4.When Jesus returned to his home synagogue in Nazareth he surprised everybody. He not only read the Scriptures, he interpreted and then applied them. He read, explained and applied. What was so shocking was that he announced the end of the 400-year-long dry season. And he declared it was over because of him. For 400 years the Spirit had not been given. Now it was upon him and so the Kingdom has come!

  1. Jesus began his ministry by dancing in the dry season. After hundreds of years of drought he announced that the drought is over; the rains have come. The Spirit has returned. The year of the Lord’s favour is now. He didn’t just predict the weather: he changed the climate. Our Lord Jesus lived, died and rose again that we might receive the very life, the fellowship of God, the Holy Spirit: in us and among us.
  2. All our ministry is grounded in his ministry. Yet we may not always feel like dancing, or we may have danced and nobody joined us, and we may have danced at the wrong time and the rains didn’t come. Ministry is about being honest with ourselves, being realistic about others and growing in discernment. The risk is not just failure but cynicism. Sometimes we are prophets of what others will see happen but we just hope for. Many have gone before. However, in Jesus the rains have arrived – his Spirit is with us.
  3. How are your disappointments and dissonances? Bring them here today. Ask for discernment about how to be in the flow of the Spirit, that streams of living water may flow. Some of you may feel called to dance in the dry season. Ask the Lord for a confirmation of that direction and for his blessing today. Some of you just don’t know how to go on. Come to the rainmaker and receive the Spirit again, today.

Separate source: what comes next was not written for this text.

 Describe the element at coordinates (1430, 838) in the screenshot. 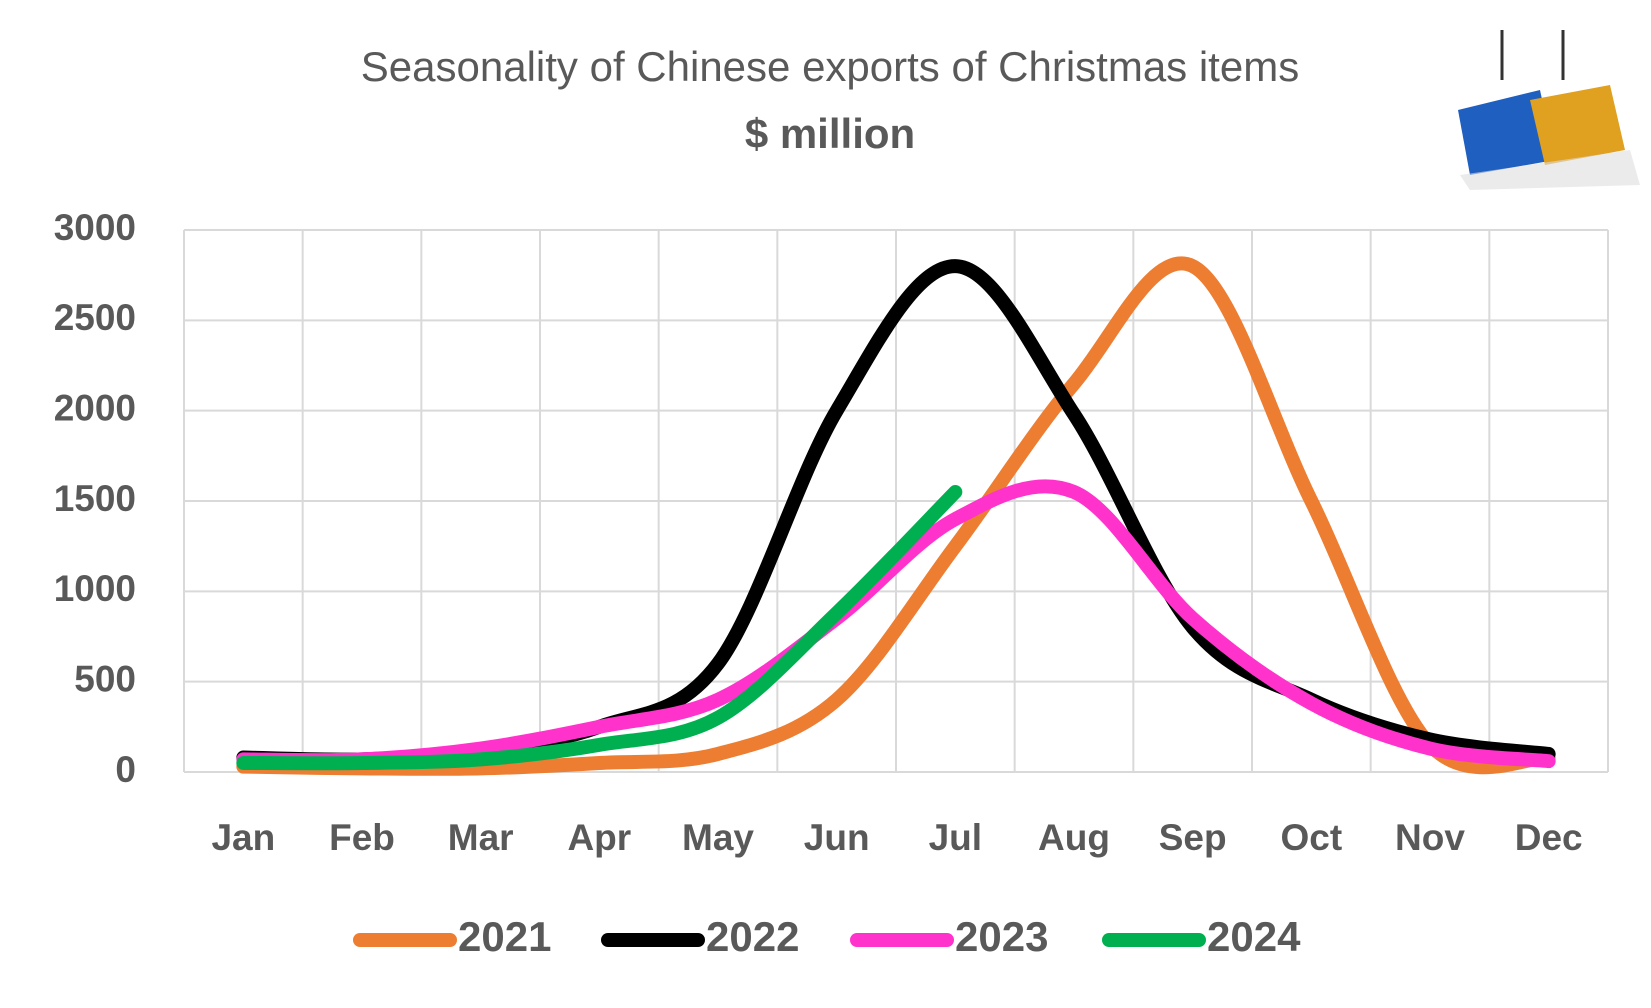

I see `x-tick-label: Nov` at that location.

  4. “Bishop, make it rain!” Well, I have seen it rain – literally, in terms of a rainmaking experience in Kenya when our house was about to be burnt down, and ministerially, here in Winchester, as the Lord works. The oils you take away today are symbols of Jesus’ ministry – his miraculous, hidden, quiet and steady work amongst us in the Spirit. They are oils of new life, of freedom from evil, and of healing and hope. This is what Jesus promised when he returned home to Nazareth. He is here today, again. Amen.